»»

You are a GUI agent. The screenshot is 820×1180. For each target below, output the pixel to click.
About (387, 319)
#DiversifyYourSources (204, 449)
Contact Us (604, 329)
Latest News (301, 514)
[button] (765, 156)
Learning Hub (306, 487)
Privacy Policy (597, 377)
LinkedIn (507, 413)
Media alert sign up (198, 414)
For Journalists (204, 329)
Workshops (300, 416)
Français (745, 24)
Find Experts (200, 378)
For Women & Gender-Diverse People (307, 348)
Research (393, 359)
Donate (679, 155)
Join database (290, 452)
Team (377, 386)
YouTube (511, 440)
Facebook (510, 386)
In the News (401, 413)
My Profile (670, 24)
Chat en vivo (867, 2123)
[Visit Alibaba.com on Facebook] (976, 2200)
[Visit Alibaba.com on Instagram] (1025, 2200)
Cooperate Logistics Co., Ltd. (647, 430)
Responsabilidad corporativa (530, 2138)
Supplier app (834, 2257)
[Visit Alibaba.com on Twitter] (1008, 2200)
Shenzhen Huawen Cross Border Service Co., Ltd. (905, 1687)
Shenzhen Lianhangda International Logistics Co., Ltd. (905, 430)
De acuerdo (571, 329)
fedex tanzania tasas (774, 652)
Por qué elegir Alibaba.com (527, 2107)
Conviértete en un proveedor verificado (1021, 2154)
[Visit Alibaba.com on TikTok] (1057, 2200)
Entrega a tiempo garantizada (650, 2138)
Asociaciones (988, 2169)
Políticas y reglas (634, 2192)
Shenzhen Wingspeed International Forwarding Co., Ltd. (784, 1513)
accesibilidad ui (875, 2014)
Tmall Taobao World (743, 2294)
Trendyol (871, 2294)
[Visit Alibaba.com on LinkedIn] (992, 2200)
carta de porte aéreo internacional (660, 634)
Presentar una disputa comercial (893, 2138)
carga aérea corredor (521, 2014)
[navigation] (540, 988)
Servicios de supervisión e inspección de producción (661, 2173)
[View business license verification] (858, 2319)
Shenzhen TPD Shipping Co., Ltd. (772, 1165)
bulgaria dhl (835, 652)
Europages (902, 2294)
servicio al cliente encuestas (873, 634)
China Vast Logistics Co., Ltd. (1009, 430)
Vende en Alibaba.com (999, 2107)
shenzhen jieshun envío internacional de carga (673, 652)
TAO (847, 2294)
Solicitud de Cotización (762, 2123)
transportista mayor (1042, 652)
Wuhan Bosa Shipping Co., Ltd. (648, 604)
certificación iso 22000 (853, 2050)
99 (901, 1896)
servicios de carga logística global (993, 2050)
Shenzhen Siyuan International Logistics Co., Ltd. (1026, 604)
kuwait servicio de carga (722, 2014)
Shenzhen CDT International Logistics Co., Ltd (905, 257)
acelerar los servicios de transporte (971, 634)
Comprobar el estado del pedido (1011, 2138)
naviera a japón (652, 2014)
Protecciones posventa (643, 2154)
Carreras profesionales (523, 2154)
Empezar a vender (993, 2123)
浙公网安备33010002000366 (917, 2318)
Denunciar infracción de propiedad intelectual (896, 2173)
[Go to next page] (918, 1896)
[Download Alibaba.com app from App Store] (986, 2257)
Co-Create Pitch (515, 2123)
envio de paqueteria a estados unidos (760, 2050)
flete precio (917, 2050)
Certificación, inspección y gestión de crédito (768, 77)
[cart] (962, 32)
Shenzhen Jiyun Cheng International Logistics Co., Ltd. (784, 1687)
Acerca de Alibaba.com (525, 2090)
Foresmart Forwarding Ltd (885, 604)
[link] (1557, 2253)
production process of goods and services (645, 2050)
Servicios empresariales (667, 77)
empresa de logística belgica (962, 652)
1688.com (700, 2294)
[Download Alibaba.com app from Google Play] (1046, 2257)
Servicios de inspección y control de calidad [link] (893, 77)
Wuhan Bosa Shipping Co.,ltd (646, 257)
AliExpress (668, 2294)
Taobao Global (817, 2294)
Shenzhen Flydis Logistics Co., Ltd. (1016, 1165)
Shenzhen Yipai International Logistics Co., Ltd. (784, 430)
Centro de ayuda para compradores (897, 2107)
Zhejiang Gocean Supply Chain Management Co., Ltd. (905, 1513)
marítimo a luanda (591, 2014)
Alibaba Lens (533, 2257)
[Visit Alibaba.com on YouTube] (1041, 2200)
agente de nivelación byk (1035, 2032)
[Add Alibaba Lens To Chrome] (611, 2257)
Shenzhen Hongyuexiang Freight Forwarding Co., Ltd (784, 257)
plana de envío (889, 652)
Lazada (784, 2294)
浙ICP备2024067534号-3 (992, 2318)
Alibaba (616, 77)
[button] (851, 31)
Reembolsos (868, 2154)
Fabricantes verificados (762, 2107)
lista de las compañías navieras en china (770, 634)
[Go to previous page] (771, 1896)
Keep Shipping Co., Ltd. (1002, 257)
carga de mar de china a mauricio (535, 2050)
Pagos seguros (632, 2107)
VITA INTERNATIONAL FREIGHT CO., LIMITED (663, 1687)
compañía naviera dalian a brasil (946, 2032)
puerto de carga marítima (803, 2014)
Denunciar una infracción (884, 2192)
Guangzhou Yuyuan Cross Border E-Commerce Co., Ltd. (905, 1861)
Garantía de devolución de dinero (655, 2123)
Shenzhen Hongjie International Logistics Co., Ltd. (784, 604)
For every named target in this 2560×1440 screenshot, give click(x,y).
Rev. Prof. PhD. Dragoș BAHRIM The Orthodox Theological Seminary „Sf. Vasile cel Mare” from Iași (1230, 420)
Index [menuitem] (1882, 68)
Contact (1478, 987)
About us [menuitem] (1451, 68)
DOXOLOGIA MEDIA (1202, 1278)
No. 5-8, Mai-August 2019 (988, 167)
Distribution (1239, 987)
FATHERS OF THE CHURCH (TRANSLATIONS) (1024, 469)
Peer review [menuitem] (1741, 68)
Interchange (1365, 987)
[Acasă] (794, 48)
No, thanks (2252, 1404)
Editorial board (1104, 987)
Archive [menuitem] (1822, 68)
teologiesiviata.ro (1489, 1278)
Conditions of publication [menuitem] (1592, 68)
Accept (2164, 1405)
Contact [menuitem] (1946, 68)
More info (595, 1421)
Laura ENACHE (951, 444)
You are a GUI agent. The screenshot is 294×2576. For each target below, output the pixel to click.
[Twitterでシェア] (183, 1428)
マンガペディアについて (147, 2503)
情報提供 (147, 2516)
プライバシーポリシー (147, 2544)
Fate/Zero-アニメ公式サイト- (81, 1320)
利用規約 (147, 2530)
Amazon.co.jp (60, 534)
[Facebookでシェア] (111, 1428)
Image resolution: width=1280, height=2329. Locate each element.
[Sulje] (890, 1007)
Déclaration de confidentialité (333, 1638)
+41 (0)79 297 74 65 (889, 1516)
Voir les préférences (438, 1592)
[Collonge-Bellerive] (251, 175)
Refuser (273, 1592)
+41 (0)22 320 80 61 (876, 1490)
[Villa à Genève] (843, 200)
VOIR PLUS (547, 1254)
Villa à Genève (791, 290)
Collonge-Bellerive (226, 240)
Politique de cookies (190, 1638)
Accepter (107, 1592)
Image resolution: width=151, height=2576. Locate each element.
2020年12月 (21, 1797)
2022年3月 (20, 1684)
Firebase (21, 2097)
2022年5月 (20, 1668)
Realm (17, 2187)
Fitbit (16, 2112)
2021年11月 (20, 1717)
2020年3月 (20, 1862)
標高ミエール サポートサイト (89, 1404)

««

TO DO: Search the data for the word "envío" and copy each line where it appears.

RESPONSE BELOW:
shenzhen jieshun envío internacional de carga (673, 652)
plana de envío (889, 652)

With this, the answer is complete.